Collected data
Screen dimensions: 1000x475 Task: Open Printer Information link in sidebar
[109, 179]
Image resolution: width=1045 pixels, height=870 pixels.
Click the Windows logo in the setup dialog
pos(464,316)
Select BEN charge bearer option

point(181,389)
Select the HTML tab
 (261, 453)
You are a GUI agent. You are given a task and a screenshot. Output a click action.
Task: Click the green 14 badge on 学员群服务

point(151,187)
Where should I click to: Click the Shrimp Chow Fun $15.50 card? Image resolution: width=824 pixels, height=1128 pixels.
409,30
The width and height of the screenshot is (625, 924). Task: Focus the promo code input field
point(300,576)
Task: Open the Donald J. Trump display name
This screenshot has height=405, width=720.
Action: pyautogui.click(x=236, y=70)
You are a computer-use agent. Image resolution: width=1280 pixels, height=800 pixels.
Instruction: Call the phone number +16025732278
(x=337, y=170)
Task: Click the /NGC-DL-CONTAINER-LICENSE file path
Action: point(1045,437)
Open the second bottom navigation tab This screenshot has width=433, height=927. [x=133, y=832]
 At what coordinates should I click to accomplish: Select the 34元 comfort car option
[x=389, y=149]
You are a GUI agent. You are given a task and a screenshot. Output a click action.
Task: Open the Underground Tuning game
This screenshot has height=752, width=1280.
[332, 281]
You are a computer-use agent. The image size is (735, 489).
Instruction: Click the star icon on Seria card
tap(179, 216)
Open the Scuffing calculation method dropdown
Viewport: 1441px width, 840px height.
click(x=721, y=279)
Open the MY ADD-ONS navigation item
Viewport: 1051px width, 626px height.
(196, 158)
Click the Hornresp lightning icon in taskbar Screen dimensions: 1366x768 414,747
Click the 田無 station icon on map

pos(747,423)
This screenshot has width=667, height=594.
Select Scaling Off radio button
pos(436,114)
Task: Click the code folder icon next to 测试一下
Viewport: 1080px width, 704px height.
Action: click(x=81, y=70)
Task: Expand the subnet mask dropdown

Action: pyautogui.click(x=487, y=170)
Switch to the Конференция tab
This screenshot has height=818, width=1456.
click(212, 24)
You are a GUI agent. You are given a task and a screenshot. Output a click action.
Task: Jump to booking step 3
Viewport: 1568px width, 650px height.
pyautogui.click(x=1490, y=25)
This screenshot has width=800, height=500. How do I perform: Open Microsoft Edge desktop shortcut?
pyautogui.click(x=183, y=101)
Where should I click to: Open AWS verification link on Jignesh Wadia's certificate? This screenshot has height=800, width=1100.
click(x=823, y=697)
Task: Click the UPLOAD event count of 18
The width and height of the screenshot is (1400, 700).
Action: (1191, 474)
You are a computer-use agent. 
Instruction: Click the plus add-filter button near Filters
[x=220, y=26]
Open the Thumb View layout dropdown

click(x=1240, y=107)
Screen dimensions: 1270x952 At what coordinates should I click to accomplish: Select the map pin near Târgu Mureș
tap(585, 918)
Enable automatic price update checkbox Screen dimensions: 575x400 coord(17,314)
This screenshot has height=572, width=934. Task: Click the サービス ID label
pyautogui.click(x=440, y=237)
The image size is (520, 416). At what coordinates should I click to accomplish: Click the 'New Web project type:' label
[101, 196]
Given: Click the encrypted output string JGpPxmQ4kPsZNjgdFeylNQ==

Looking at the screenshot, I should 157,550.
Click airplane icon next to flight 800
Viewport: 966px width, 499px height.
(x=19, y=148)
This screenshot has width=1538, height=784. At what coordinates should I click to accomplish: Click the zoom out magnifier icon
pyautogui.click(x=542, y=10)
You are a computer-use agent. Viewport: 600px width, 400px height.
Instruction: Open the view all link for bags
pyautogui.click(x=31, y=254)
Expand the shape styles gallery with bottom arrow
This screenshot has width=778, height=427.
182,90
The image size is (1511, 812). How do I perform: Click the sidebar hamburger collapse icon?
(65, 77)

- WORK TASK
The answer must be every line from the entries above that holds the string "next".

- ANSWER SECTION
Task: Click the code folder icon next to 测试一下
Click airplane icon next to flight 800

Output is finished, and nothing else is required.